═══ The data ═══
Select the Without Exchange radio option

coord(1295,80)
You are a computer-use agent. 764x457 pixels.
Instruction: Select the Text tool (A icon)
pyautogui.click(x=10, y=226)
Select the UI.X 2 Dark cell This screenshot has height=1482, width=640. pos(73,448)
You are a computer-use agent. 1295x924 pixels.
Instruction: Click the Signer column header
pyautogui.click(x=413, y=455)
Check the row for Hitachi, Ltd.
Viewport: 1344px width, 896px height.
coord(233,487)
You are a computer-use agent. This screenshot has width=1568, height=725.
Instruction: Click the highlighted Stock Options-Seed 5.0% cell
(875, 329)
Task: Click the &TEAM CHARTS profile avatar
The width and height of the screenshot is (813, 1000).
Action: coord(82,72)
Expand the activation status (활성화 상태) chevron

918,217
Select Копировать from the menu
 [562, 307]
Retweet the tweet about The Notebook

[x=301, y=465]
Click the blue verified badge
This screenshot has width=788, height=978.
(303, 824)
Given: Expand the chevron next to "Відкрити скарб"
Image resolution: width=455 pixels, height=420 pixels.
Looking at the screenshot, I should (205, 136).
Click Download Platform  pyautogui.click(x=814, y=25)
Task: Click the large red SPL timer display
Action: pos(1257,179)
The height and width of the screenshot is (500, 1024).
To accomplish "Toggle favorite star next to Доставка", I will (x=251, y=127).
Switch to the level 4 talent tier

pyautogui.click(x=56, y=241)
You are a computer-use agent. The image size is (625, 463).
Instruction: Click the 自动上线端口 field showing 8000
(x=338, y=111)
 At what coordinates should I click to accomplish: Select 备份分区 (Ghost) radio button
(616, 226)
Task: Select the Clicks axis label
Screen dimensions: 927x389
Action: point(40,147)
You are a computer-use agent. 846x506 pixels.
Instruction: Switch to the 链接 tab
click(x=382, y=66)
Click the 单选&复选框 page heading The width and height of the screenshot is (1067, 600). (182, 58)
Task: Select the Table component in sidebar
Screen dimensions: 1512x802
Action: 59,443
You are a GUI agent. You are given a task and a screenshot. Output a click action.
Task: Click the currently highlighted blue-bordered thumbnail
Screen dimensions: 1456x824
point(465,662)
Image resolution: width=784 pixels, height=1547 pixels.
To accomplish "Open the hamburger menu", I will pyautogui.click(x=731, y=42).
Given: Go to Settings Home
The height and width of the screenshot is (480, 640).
═══
▸ Exercise aim
Arrange the items above as a numbered list, with blank lines left out.

▸ Exercise result
1. Select the Without Exchange radio option
2. coord(1295,80)
3. You are a computer-use agent. 764x457 pixels.
4. Instruction: Select the Text tool (A icon)
5. pyautogui.click(x=10, y=226)
6. Select the UI.X 2 Dark cell This screenshot has height=1482, width=640. pos(73,448)
7. You are a computer-use agent. 1295x924 pixels.
8. Instruction: Click the Signer column header
9. pyautogui.click(x=413, y=455)
10. Check the row for Hitachi, Ltd.
11. Viewport: 1344px width, 896px height.
12. coord(233,487)
13. You are a computer-use agent. This screenshot has width=1568, height=725.
14. Instruction: Click the highlighted Stock Options-Seed 5.0% cell
15. (875, 329)
16. Task: Click the &TEAM CHARTS profile avatar
17. The width and height of the screenshot is (813, 1000).
18. Action: coord(82,72)
19. Expand the activation status (활성화 상태) chevron
20. 918,217
21. Select Копировать from the menu
22.  [562, 307]
23. Retweet the tweet about The Notebook
24. [x=301, y=465]
25. Click the blue verified badge
26. This screenshot has width=788, height=978.
27. (303, 824)
28. Given: Expand the chevron next to "Відкрити скарб"
29. Image resolution: width=455 pixels, height=420 pixels.
30. Looking at the screenshot, I should (205, 136).
31. Click Download Platform  pyautogui.click(x=814, y=25)
32. Task: Click the large red SPL timer display
33. Action: pos(1257,179)
34. The height and width of the screenshot is (500, 1024).
35. To accomplish "Toggle favorite star next to Доставка", I will (x=251, y=127).
36. Switch to the level 4 talent tier
37. pyautogui.click(x=56, y=241)
38. You are a computer-use agent. The image size is (625, 463).
39. Instruction: Click the 自动上线端口 field showing 8000
40. (x=338, y=111)
41.  At what coordinates should I click to accomplish: Select 备份分区 (Ghost) radio button
42. (616, 226)
43. Task: Select the Clicks axis label
44. Screen dimensions: 927x389
45. Action: point(40,147)
46. You are a computer-use agent. 846x506 pixels.
47. Instruction: Switch to the 链接 tab
48. click(x=382, y=66)
49. Click the 单选&复选框 page heading The width and height of the screenshot is (1067, 600). (182, 58)
50. Task: Select the Table component in sidebar
51. Screen dimensions: 1512x802
52. Action: 59,443
53. You are a GUI agent. You are given a task and a screenshot. Output a click action.
54. Task: Click the currently highlighted blue-bordered thumbnail
55. Screen dimensions: 1456x824
56. point(465,662)
57. Image resolution: width=784 pixels, height=1547 pixels.
58. To accomplish "Open the hamburger menu", I will pyautogui.click(x=731, y=42).
59. Given: Go to Settings Home
60. The height and width of the screenshot is (480, 640).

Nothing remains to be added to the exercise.